Borg asked Wright if there were any limit to what he would accept as history. For example, could anyone multiply loaves of bread? Wright said he rebels against the Enlightenment’s automatic dismissal of the miraculous. And he points out that the Gospel narrative uniquely equips Jesus with extraordinary powers. “It’s really hard to imagine these things without imagining an interventionist God,” Borg protested. Wright responded that it was an erroneous legacy of the Enlightenment to speak of a “split-level universe” in which God does or does not intervene. God’s miracles should not be seen as an intervention into His own universe, Wright said, but more appropriately as “unique” and “dramatic.”
Much of the discussion may have seemed too academic to the audience. Within an hour, many people left the cathedral, and within 90 minutes, nearly half the crowd had departed. A debate between Borg and Jerry Falwell might have been less cordial, but the sanctuary would have stayed filled.
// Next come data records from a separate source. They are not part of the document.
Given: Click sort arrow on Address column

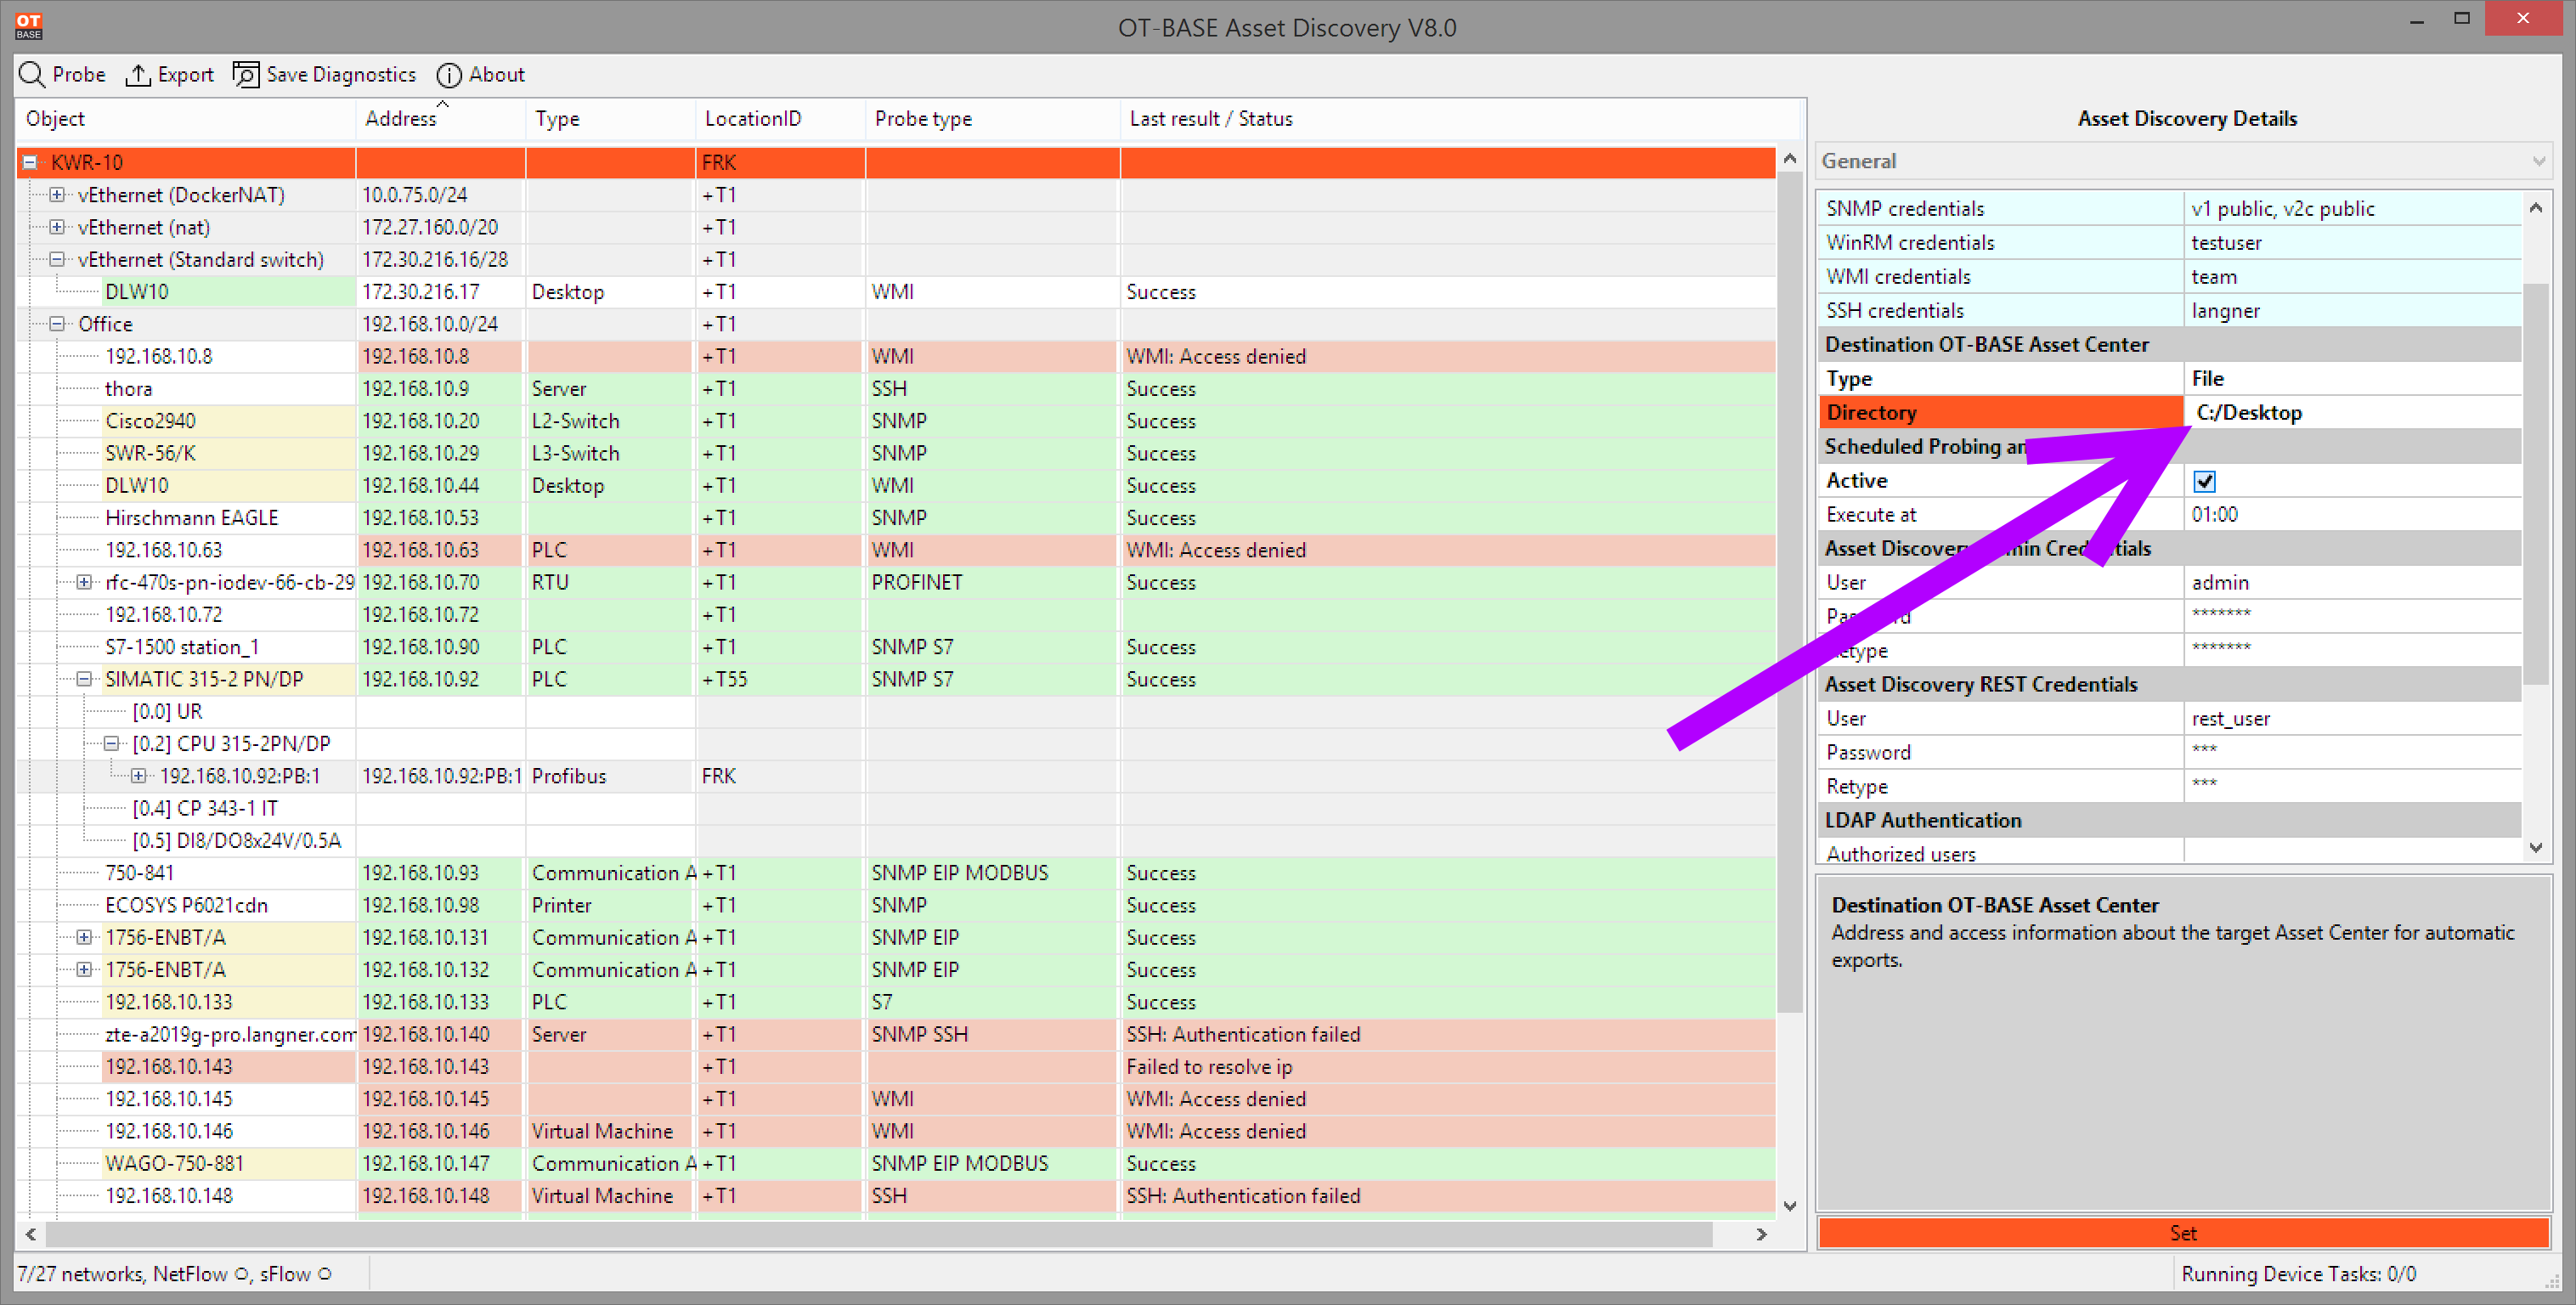Looking at the screenshot, I should point(443,104).
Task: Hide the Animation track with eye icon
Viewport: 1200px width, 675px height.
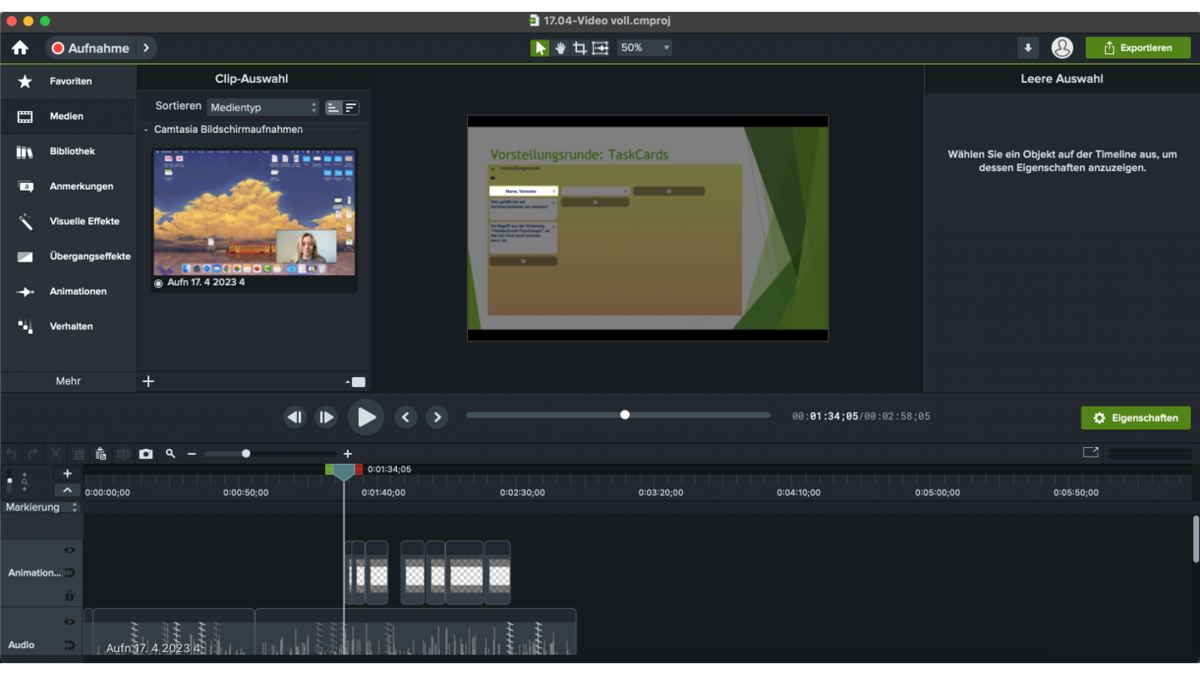Action: tap(69, 550)
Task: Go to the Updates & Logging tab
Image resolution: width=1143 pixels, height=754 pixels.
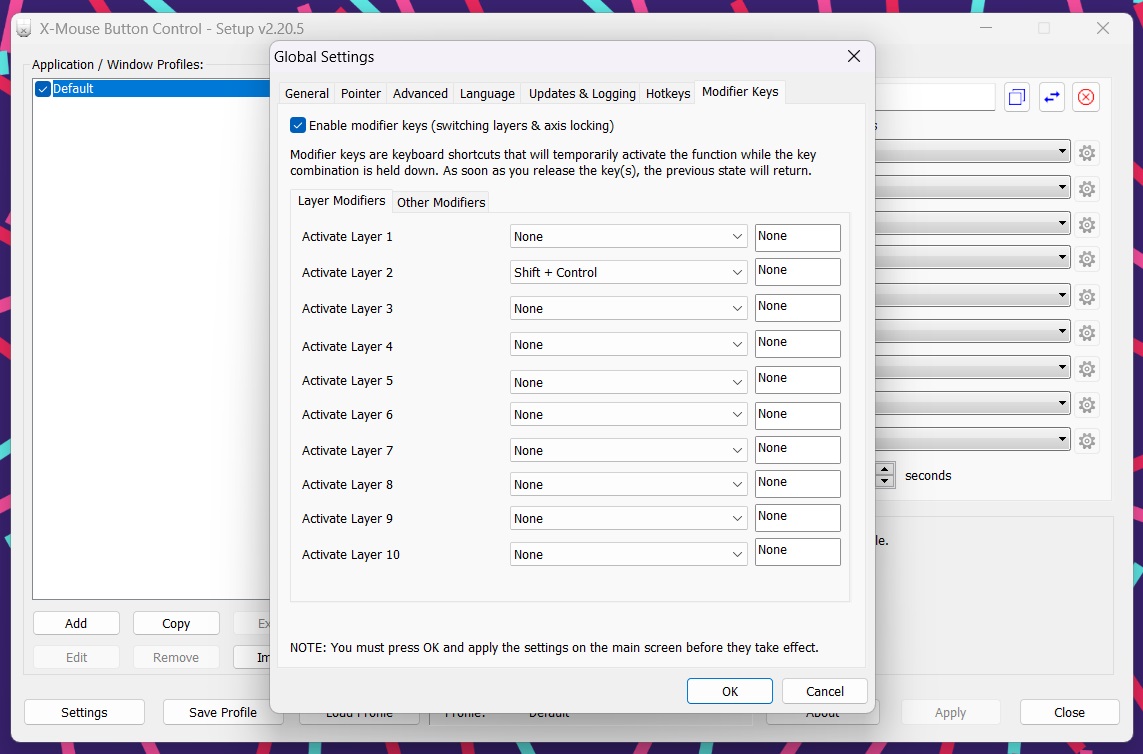Action: point(582,94)
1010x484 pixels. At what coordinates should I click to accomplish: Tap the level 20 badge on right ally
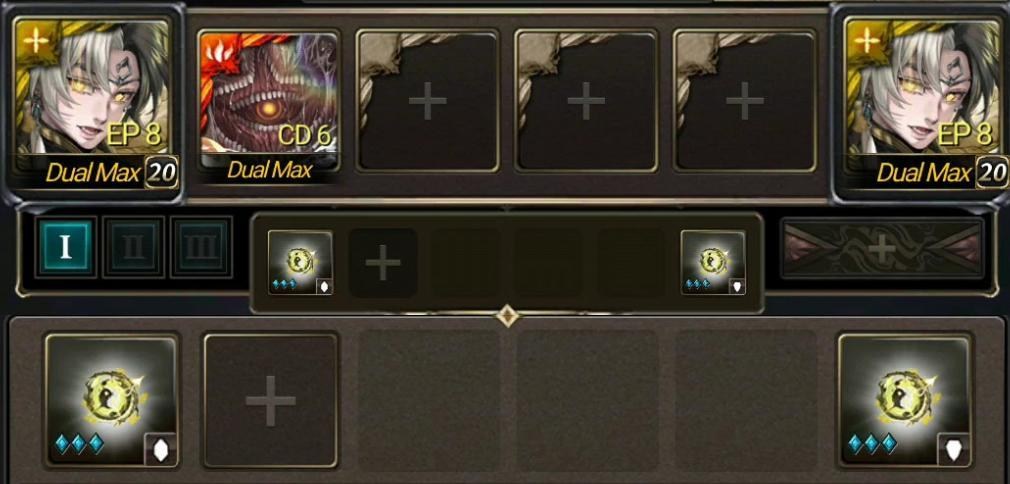click(x=991, y=173)
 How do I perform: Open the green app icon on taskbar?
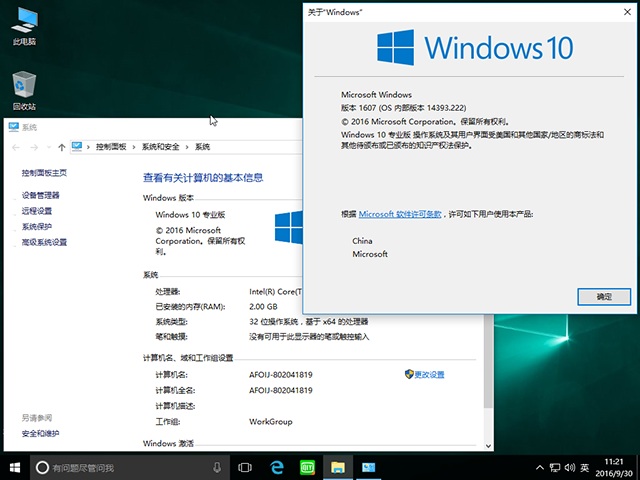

The audience of Washingtonians appeared upscale. Episcopalian, and very “inside the Beltway.” I assumed that Borg, as the mystical postmodernist, would be the crowd’s favorite against a clever but still traditionalist cathedral dean. But most questions from the pews expressed dismay that Borg could profess Christianity while denying some of the faith’s key tenets. One questioner asked Borg if the Holy Spirit had misled the Church’s interpretation of Scripture for 2,000 years. “I don’t know if the Holy Spirit would be helpful in judging the factuality of the Gospels,” responded Borg. “The Holy Spirit is irrelevant in that decision-making process.” In response to another query about his view on the Resurrection, Borg surmised that the disciples safely waited until Jesus’s corpse was rotted beyond recognition before making their claims.
No cathedral columns collapsed in response to Borg’s impieties; obviously, the God of Episcopalians is patient and long-suffering. The remainder of the audience politely applauded and filed out to purchase copies of the debaters’ books in the lobby.
Borg professes to be a practicing Christian. His wife is an Episcopal priest. “Tom [Wright] and I share a vision of the Christian life. Our disagreements are in theology. Does it matter if Jesus thought He was messiah? Tom says yes. I say no.”
Good English gentleman that he is, Wright accepts Borg’s profession of faith. Although unmentioned in the cathedral, Borg has said that Christianity is a temporary “prism” through which to view the sacred, a prism which eventually will be displaced by other spiritualities. If the Christian faith survives at all, it will resemble Zoroastrianism as a quaint and tiny sect, he predicts. He describes himself as a “panentheist” who believes that all matter is a part of the great divine spirit.
One audience member asked Borg if he really believed in the biblical god Yahweh. “Sure,” he replied. Of course, asa good postmodernist, he reserves the right to define Yahweh as he chooses, Yahweh’s self-revelatory nature notwithstanding. Left unaddressed in this discussion was one central question: Does Yahweh approve of Borg’s consignment of Him to the realm of subjective imagination? The debate would have had more spark if Wright had suggested that Yahweh very well may not.